Statement delivered by Italy at the Security Council VTC Open Debate on Children and Armed Conflict. —


Italy aligns itself with the statement submitted by the European Union, as well as with the statement presented by Canada on behalf of the Group of Friends CAAC, and would like to add the following remarks in its national capacity.

We thank the Presidency of the Security Council for the organization of this debate at a challenging time for the protection of civilians in times of war, which exposes in particular the most vulnerable. Children continue to be disproportionately affected by gross violations of international humanitarian law and human rights law, as the latest Secretary-General’s Report on Children and Armed Conflict shows.

Covid-19 pandemic has further exacerbated the need to protect children living in emergency situations by strengthening international cooperation. Italy supports key global actors – such us UNICEF, UNFPA, WHO, the Global Partnership for Education (GPE), the Global Alliance for Vaccine and Immunization (GAVI) – whose action is crucial to ensure that no child is left behind. The Italian Development Cooperation is consistently working in numerous Countries across the globe to serve children’s needs and provide them with comprehensive, quality services. In order to reach long-lasting results for the protection of the rights of children, both during and after conflicts, Italy presented an “open pledge” on the occasion of the 33rd Conference of the Red Cross and the Red Crescent (Geneva, 9-12 December 2019).
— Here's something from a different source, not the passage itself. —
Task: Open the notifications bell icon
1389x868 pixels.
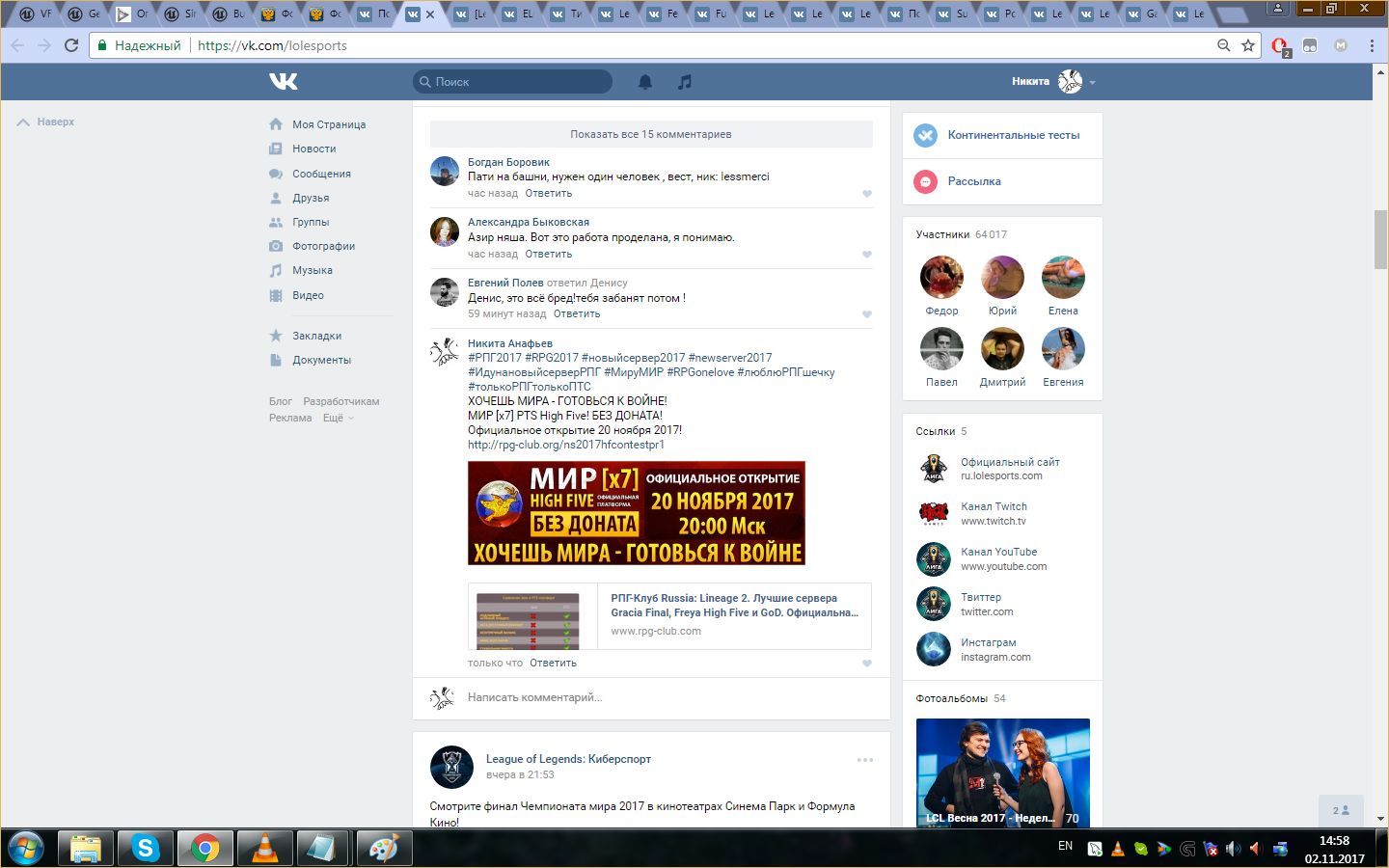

We are willing to further intensify our efforts, in particular by fostering children’s access to education and health services and facilities, also guaranteeing that these facilities are protected and respected, in accordance with International Humanitarian Law. Italy actively promotes references to this key issue in all relevant international documents and contributes to the global response through multilateral programs and initiatives.

This year we celebrate the fifteenth anniversary of the establishment of the Monitoring and Reporting Mechanism (MRM) through landmark Resolution 1612 (2005). The Mechanism and its related advocacy efforts have contributed to the release of more than 155,000 children from parties to conflict and to the signature of 32 action plans. As Child Protection Advisers within peacekeeping missions play a key role in the framework of the MRM, the related positions need to be duly staffed and budgeted. Child protection is currently one of the main priorities of the UN peacekeeping architecture, and Italy strongly promotes its mainstreaming into the mandates of all UN peace operations.

We welcome the Practical Guidance for Mediators to Protect Children in Situations of Armed Conflict and the Manual for Child Protection Staff in UN Peace Operations, encouraging the broadest possible dissemination of these documents and their full use in peace and mediation processes.

2020 also marks the 20th anniversary of the First Optional Protocol to the Convention on the Rights of the Child. We encourage all States to sign and ratify the Protocol, with a view to achieving its universality.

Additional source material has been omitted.